Recorded data:
******

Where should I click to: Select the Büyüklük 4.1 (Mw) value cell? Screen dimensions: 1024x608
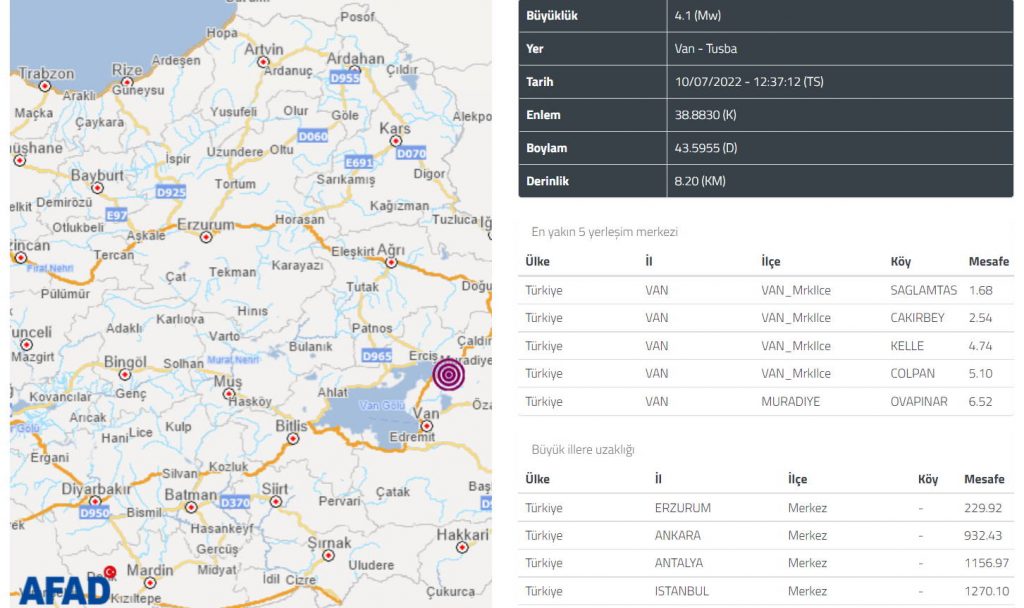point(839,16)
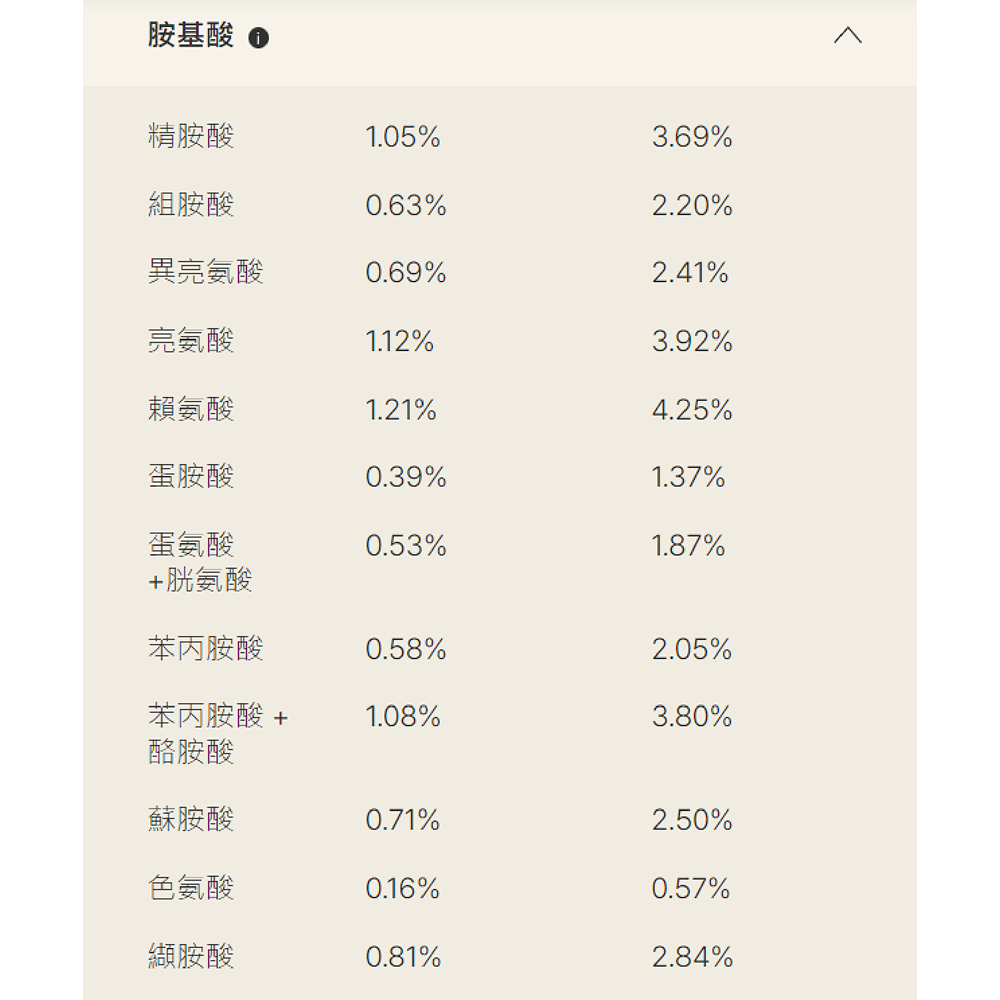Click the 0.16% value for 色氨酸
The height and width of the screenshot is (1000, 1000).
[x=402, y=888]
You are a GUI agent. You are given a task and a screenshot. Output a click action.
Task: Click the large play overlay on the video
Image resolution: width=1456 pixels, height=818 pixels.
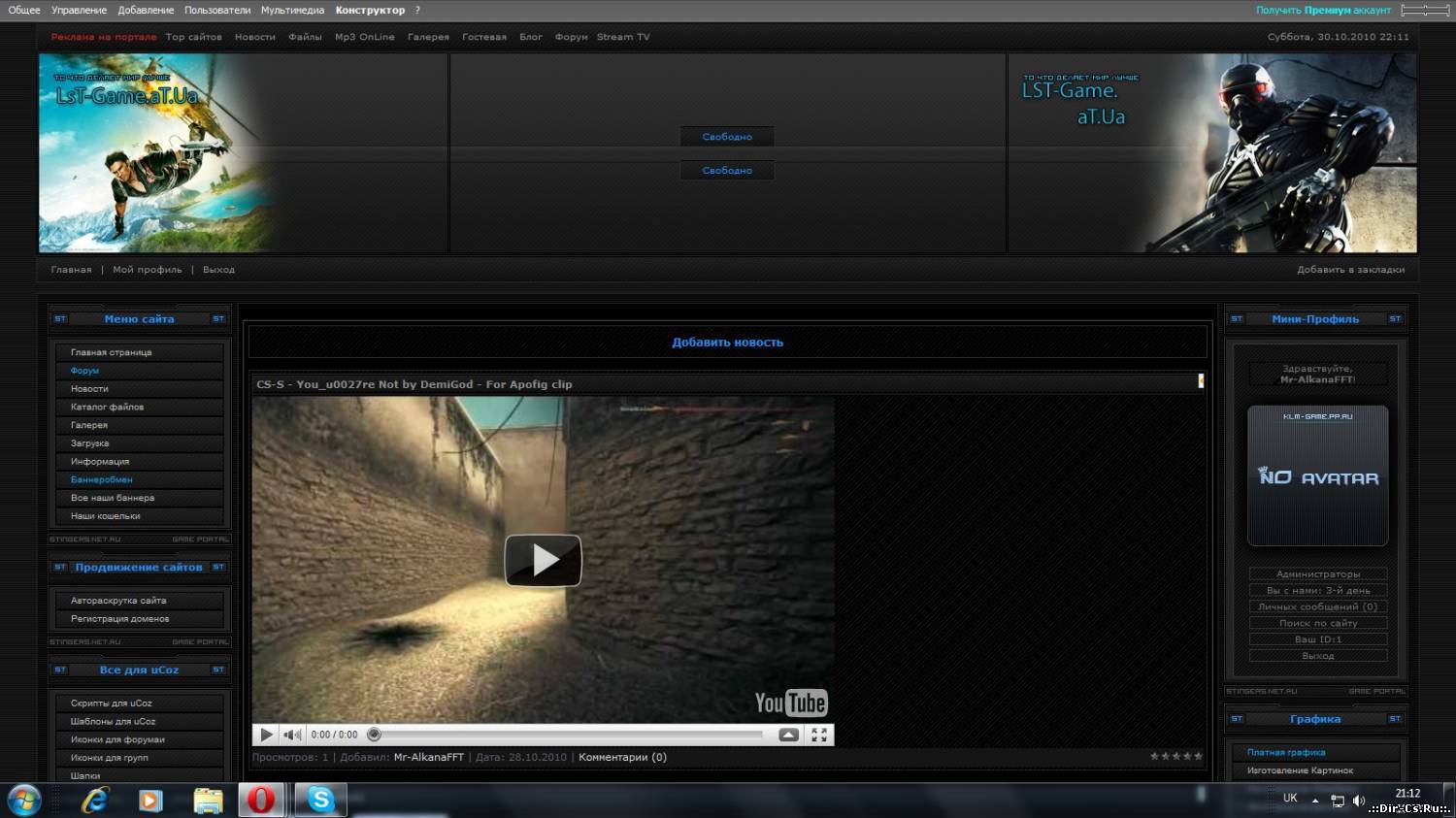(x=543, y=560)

******

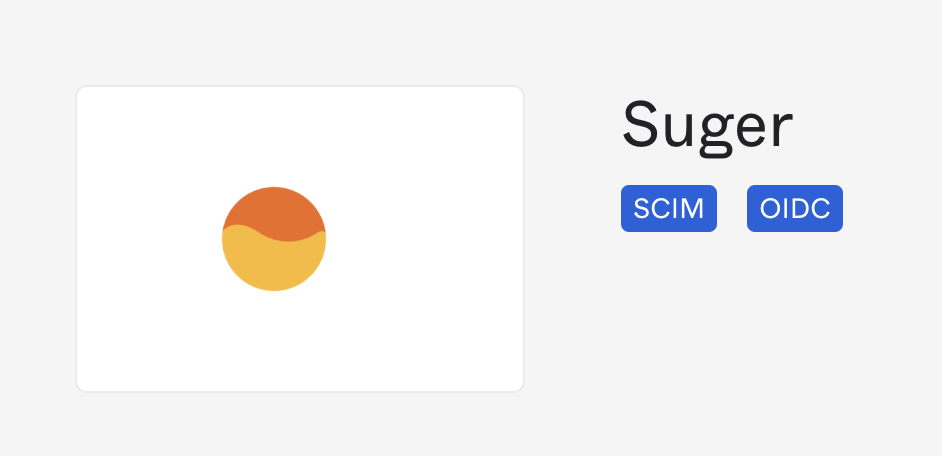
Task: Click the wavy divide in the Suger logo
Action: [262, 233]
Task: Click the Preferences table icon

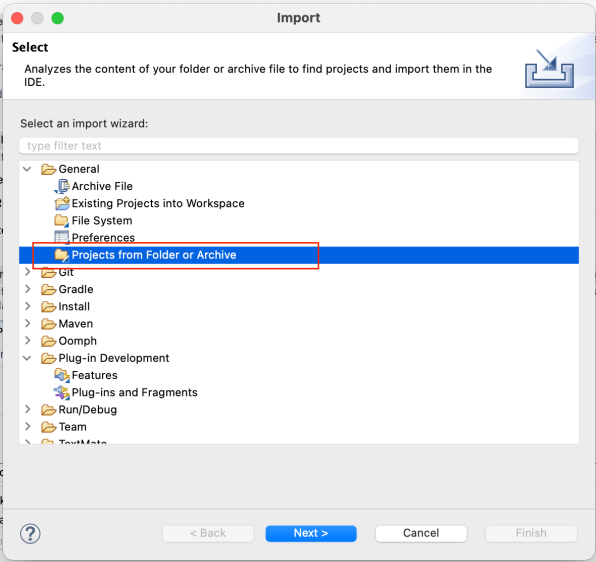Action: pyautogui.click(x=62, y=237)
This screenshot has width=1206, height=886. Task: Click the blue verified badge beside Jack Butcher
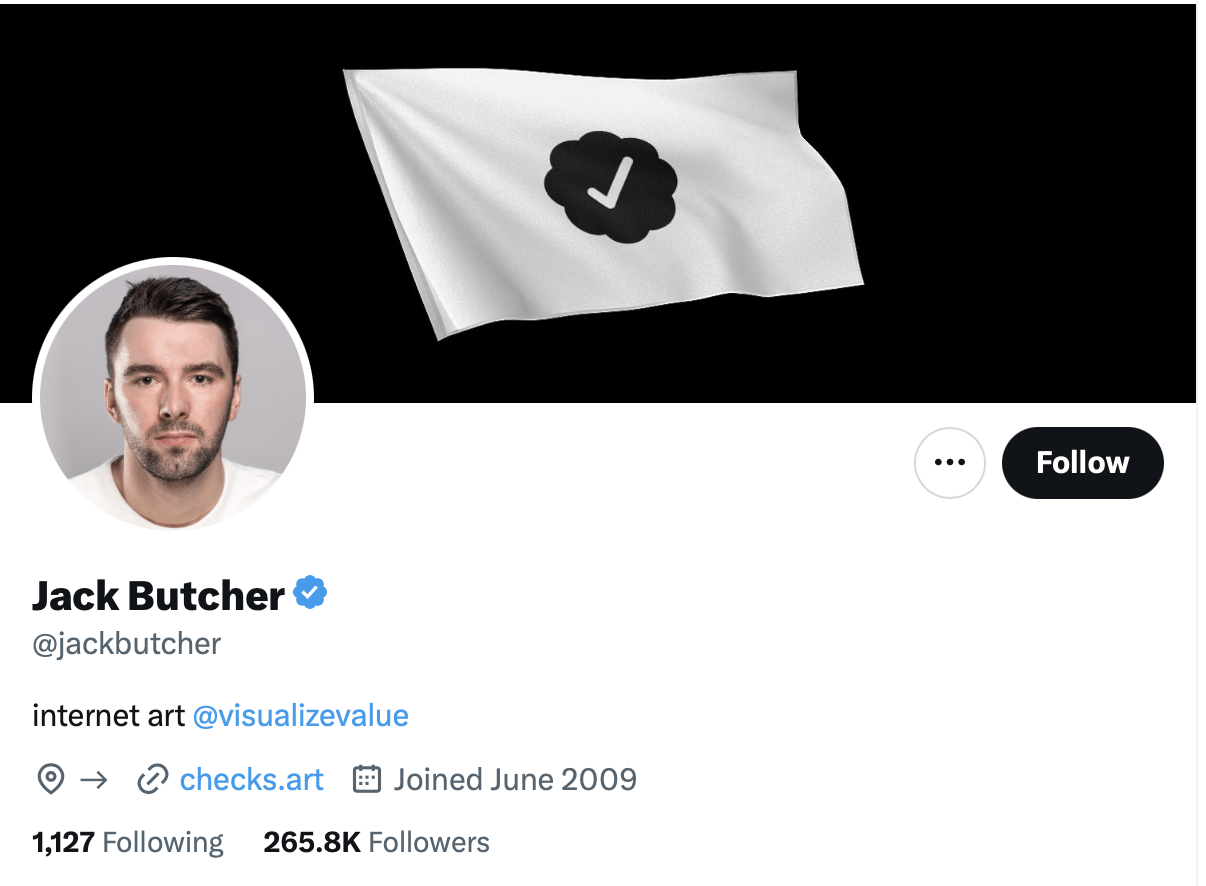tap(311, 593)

******

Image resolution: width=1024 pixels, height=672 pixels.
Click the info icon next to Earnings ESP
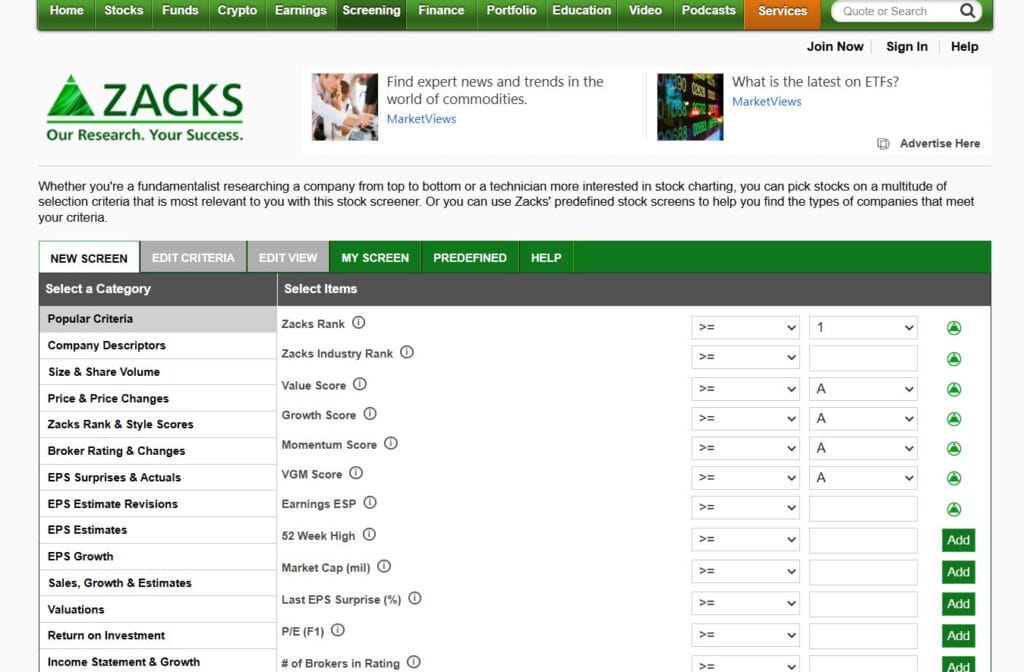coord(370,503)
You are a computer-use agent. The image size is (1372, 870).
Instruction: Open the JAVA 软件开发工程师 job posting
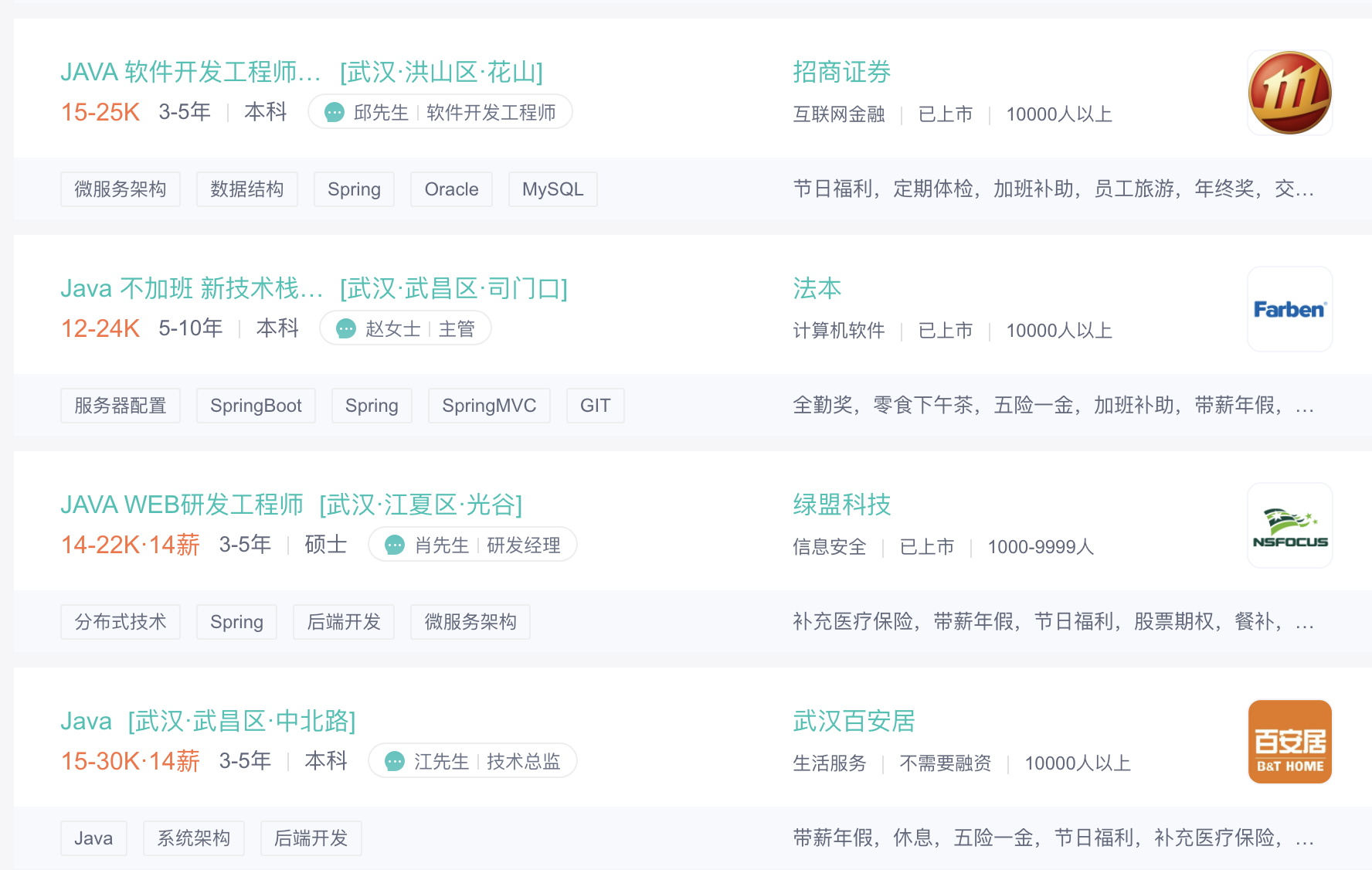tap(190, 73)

******

AIM: Rewrite the part that opens with the line containing "You are a computer-use" and closes with the line containing "tap(190, 73)", substituting "job listing" for "job posting" and keeping everything else the same. Omit the pictures from your answer.

WRITTEN REPLY:
You are a computer-use agent. The image size is (1372, 870).
Instruction: Open the JAVA 软件开发工程师 job listing
tap(190, 73)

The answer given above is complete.